(Stored items)
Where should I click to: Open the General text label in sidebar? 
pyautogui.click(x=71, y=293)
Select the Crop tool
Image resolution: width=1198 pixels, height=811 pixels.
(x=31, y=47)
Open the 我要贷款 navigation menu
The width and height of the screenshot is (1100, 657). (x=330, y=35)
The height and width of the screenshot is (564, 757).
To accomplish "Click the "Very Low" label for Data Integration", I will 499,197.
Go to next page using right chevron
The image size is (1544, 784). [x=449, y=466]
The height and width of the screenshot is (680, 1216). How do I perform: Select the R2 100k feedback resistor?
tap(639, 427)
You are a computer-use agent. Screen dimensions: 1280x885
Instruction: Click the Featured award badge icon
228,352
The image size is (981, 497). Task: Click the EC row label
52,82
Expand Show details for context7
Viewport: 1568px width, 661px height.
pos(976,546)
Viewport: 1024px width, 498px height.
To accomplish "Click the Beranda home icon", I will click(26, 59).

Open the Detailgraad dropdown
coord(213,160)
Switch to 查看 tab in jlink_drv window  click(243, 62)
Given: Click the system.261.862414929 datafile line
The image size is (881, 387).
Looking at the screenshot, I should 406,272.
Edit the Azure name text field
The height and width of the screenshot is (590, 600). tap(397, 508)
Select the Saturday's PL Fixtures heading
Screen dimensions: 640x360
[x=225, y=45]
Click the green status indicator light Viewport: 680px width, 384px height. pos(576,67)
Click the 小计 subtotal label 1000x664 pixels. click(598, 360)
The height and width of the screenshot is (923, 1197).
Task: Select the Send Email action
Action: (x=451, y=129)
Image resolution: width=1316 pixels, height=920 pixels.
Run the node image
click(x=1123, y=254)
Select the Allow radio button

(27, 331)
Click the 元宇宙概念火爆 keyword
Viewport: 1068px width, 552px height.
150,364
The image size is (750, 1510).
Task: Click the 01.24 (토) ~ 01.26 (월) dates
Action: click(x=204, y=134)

What is required => All the records above need to be restated exactly, line by line.

Answer section =>
Where should I click to: Open the General text label in sidebar? 
pyautogui.click(x=71, y=293)
Select the Crop tool
Image resolution: width=1198 pixels, height=811 pixels.
(x=31, y=47)
Open the 我要贷款 navigation menu
The width and height of the screenshot is (1100, 657). (x=330, y=35)
The height and width of the screenshot is (564, 757).
To accomplish "Click the "Very Low" label for Data Integration", I will 499,197.
Go to next page using right chevron
The image size is (1544, 784). [x=449, y=466]
The height and width of the screenshot is (680, 1216). How do I perform: Select the R2 100k feedback resistor?
tap(639, 427)
You are a computer-use agent. Screen dimensions: 1280x885
Instruction: Click the Featured award badge icon
228,352
The image size is (981, 497). Task: Click the EC row label
52,82
Expand Show details for context7
Viewport: 1568px width, 661px height.
pos(976,546)
Viewport: 1024px width, 498px height.
To accomplish "Click the Beranda home icon", I will click(26, 59).

Open the Detailgraad dropdown
coord(213,160)
Switch to 查看 tab in jlink_drv window  click(243, 62)
Given: Click the system.261.862414929 datafile line
The image size is (881, 387).
Looking at the screenshot, I should 406,272.
Edit the Azure name text field
The height and width of the screenshot is (590, 600). tap(397, 508)
Select the Saturday's PL Fixtures heading
Screen dimensions: 640x360
[x=225, y=45]
Click the green status indicator light Viewport: 680px width, 384px height. pos(576,67)
Click the 小计 subtotal label 1000x664 pixels. click(598, 360)
The height and width of the screenshot is (923, 1197).
Task: Select the Send Email action
Action: (x=451, y=129)
Image resolution: width=1316 pixels, height=920 pixels.
Run the node image
click(x=1123, y=254)
Select the Allow radio button

(27, 331)
Click the 元宇宙概念火爆 keyword
Viewport: 1068px width, 552px height.
150,364
The image size is (750, 1510).
Task: Click the 01.24 (토) ~ 01.26 (월) dates
Action: click(x=204, y=134)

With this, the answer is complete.